Excerpted from article posted 9:42 pm, Mon Apr 13, 2015. By Lancaster Online Staff Writer, Jeff Hawkes
Particularly in light of our new book about our volunteering in Africa, I love passing along stories about volunteerism that are inspiring, but in this case, it improves one’s health, too! New York Times columnist Nicholas Kristoff, also of Half the Sky fame, has never shied away from challenges. At a recent talk at Elizabethtown College, PA, Kristoff said that volunteerism and altruism are making the troubled world better. He also described ways in which both of these can contribute to an individual’s healthier life:
- Donating time and money to a cause you feel passionate about is intrinsically rewarding, Kristof said. But it’s also good for your health. Regular exercise or joining a religious group, evidence suggests, reduces one’s mortality risk about 30 percent. But volunteer for a worthy cause, and your mortality risk drops 44 percent. Engaging in a cause may even lift your base level of happiness in a way that a new car can’t. Further, volunteering triggers bio-chemical responses that suppress inflammation and boost health.

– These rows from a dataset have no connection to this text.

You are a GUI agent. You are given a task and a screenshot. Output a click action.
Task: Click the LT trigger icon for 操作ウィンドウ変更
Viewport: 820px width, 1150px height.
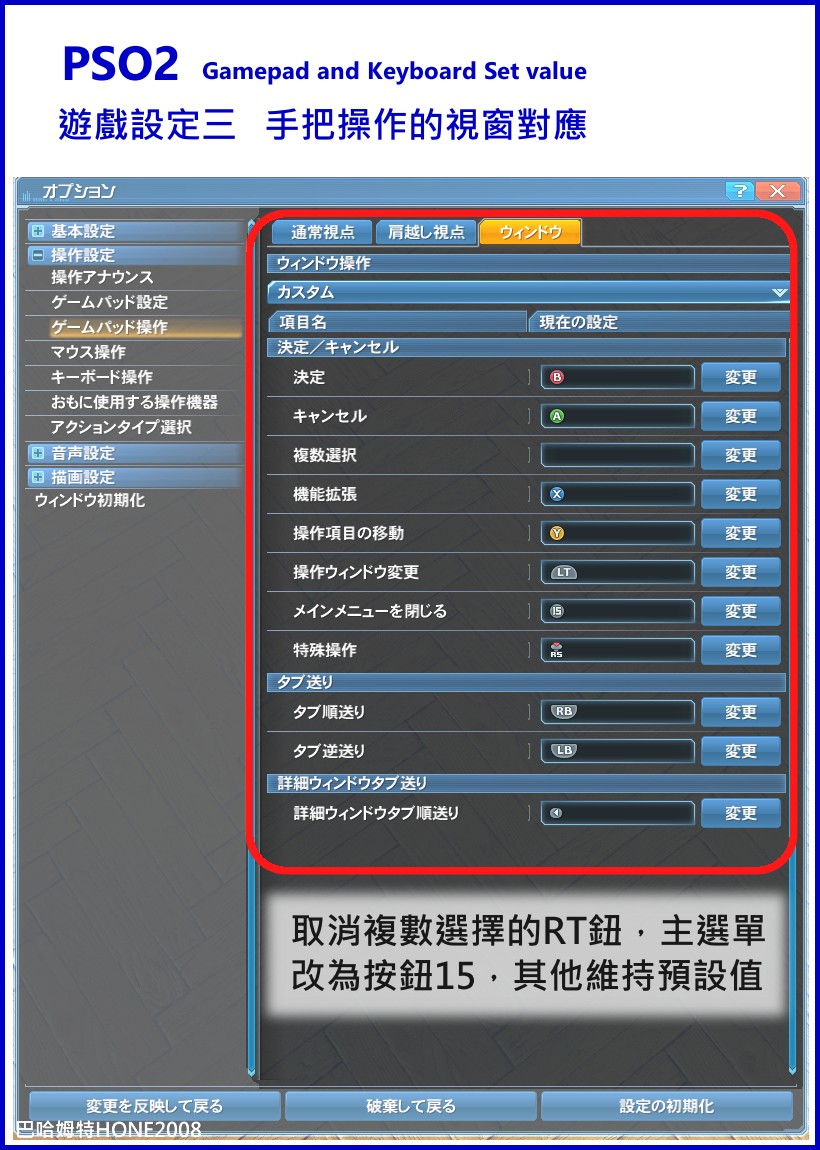pos(563,572)
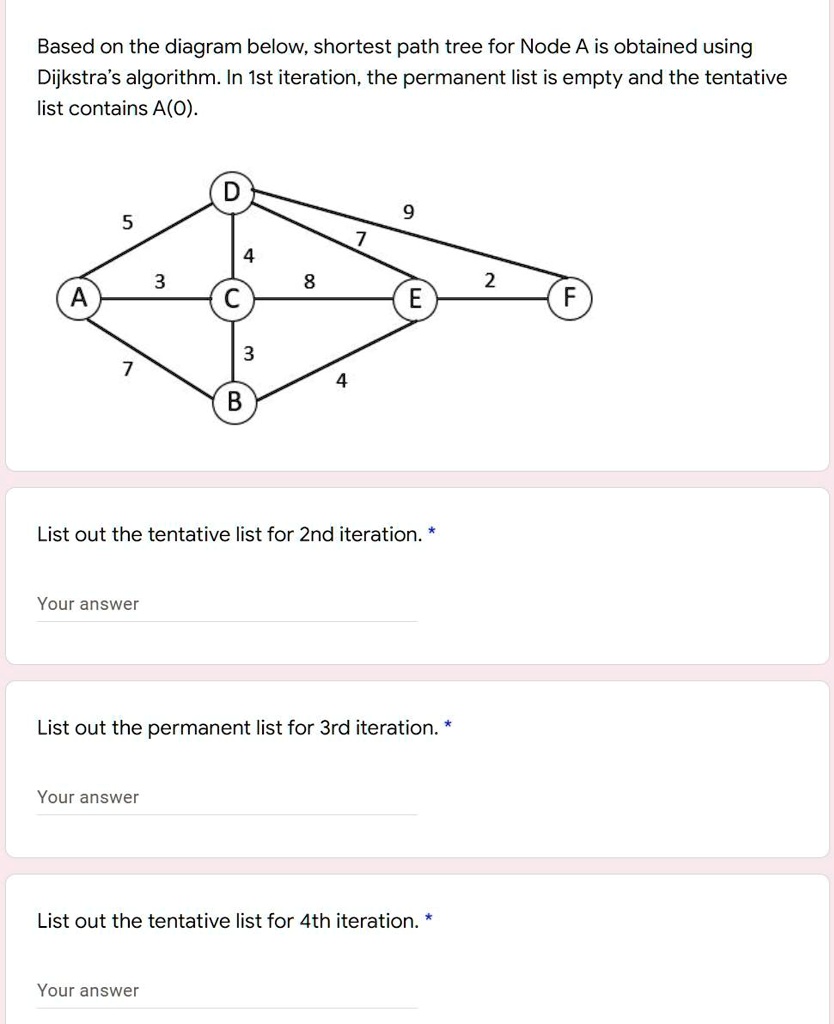Viewport: 834px width, 1024px height.
Task: Select node C in the center
Action: pyautogui.click(x=232, y=296)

- Leprosy, river blindness and other maladies plagued the developing world a generation ago. Now they are on the way out, Kristof said, [thanks to cheap cures. philanthropists and aid agencies’ tireless efforts.] Curing and preventing blindness, in particular, Kristof said, are boons both for human dignity and for a struggling nation’s economy.
- [On gaining perspective:] Leaving Darfur or other perilous reporting assignment can feel surreal, Kristof said. “You can spend a day scared in a refugee camp or the middle of nowhere,” he said, but that night be sipping wine on a flight above the ocean. After coming back from Darfur one time, Kristof recalled, his editor informed him the Times had a rough year and raises would be paltry. Kristof responded, “As long as you don’t pull my kids from my arms and throw them in a bonfire, I’m really happy.”
- In the field, Kristof said, he enters “a professional numbness that protects me from the horror of some of these stories…” But in reporting on the worst of humanity, Kristof often encounters extraordinarily courageous people who risk their lives to save others. “I sometimes manage to come back from war zones or killing fields actually feeling better about the human spirit,” he said.